Using indexes to query a portion of the dataset, without analyzing the entire dataset in a loaded data table.
Adopting the Sharded-Nothing architecture.
Highly concurrent transactions without locks.

Based on these characteristics, I summarize that a NewSQL database is an SQL relational database that adopts an innovative architecture transparently supporting sharding and high-concurrency transactions.

Please note that DistributedSQL is a special type of NewSQL, which can be deployed globally.

Now, I will provide a detailed introduction to NewSQL databases according to the key points in the definition I provided.

Innovative Architecture #

The use of innovative database architecture is a particularly notable feature of NewSQL databases. This new architecture generally does not rely on any legacy code, which is very different from my previous discussion in “Module 22 | Development and Limitations: Exploring Traditional Databases in the Distributed Field” on relying on traditional databases as compute storage nodes. Let’s take TiDB, a typical NewSQL database, as an example.

We can observe several innovative points in this diagram:

The storage engine does not use traditional databases. Instead, it uses a new type of LSM-based KV distributed storage engine. Some databases use completely in-memory storage engines, such as NuoDB.
Sharded-Nothing architecture. Both the underlying storage and the upper-level workloads are independently deployed.
High-performance concurrent transactions. TiDB implements high-performance optimistic transactions based on the Percolator algorithm.
Transparent sharding. TiDB implements automatic range-based sharding, allowing for elastic node scaling.
Automatic fault tolerance based on replication technology. It uses the Raft algorithm to achieve high availability data replication and automatic failover.
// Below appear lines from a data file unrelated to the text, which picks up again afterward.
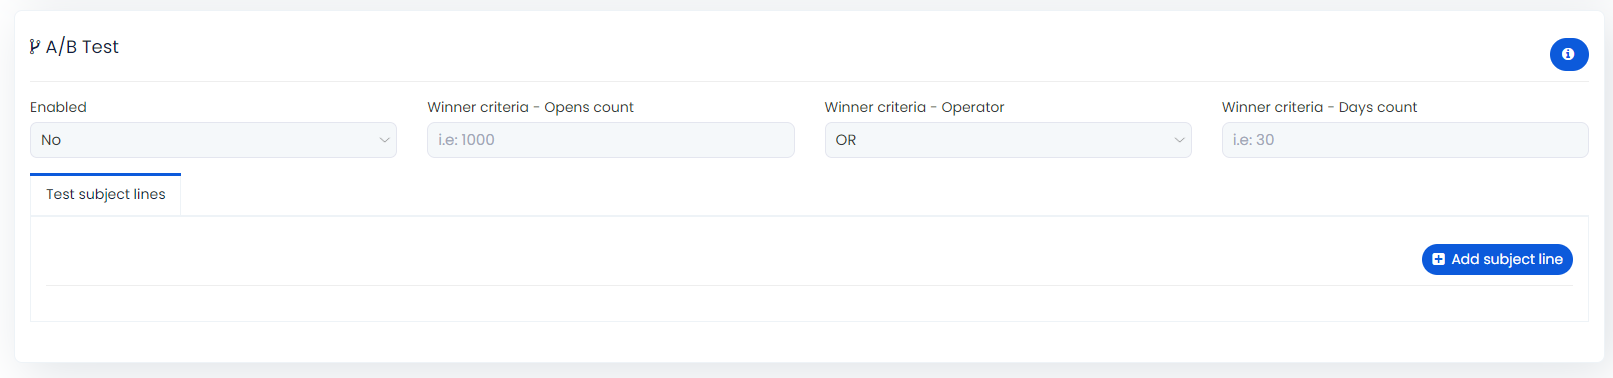The height and width of the screenshot is (378, 1613).
Task: Click the Winner criteria - Days count label
Action: (1319, 107)
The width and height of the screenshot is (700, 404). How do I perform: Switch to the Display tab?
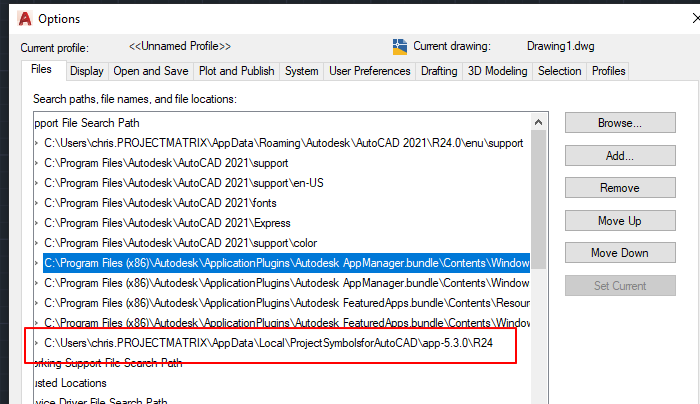[x=87, y=71]
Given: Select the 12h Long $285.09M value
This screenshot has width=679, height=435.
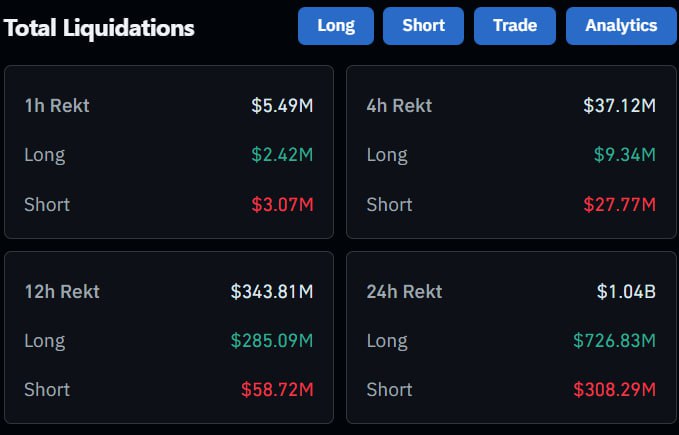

It can be said that the intersection between NewSQL and traditional relational databases lies in SQL and ACID transactions, which ensures that user habits can be continued.

The innovative points described above have been detailed in the previous two modules. Here, I don’t know if you have noticed a problem: compared to using traditional databases to build distributed databases, the most obvious difference in NewSQL comes from the storage engine. In particular, a group of NewSQL databases led by Spanner, such as YugaByte DB, CockroachDB, and TiDB, all use LSM trees as storage engines, and they are all KV structures. What is the principle behind this choice?

When I introduced LSM, I mentioned that it can achieve high-performance writing and reading but sacrifices space. You may conclude from this that NewSQL databases, facing OLTP scenarios, choose LSM tree storage engines instead of B-tree-like storage engines in order to improve throughput. However, I have also mentioned that there are many methods to improve the throughput of B-trees. So this is not the key point.

I used to be confused about this issue too. After extensive research and discussions with the project team, I came to a “conclusion”: open-source NewSQL databases do not choose LSM trees, but rather RocksDB. Is the choice of RocksDB not because it is an LSM structure? The answer is no. Most open-source NewSQL databases that use RocksDB as the storage engine are interested in its performance and functionality. A reasonable inference can be made that if there is a B-tree storage engine that outperforms RocksDB in performance and functionality, the landscape of modern open-source NewSQL database storage engines would be different.

Don’t be surprised, this development trend actually represents a practical feature of IT technology. From the popularity of the TCP/IP protocol to the replacement of EJB by Java enterprise framework Spring, they all reflect this practicality. That is, truly successful technology must have practical value, which must surpass any perfect theory. This also inspires us not to rush to classify a distributed database when observing it because the criteria for judging NewSQL that I am about to introduce today are based on the summary of existing database features and cannot represent future development. We need to learn to master the core features of each type of database.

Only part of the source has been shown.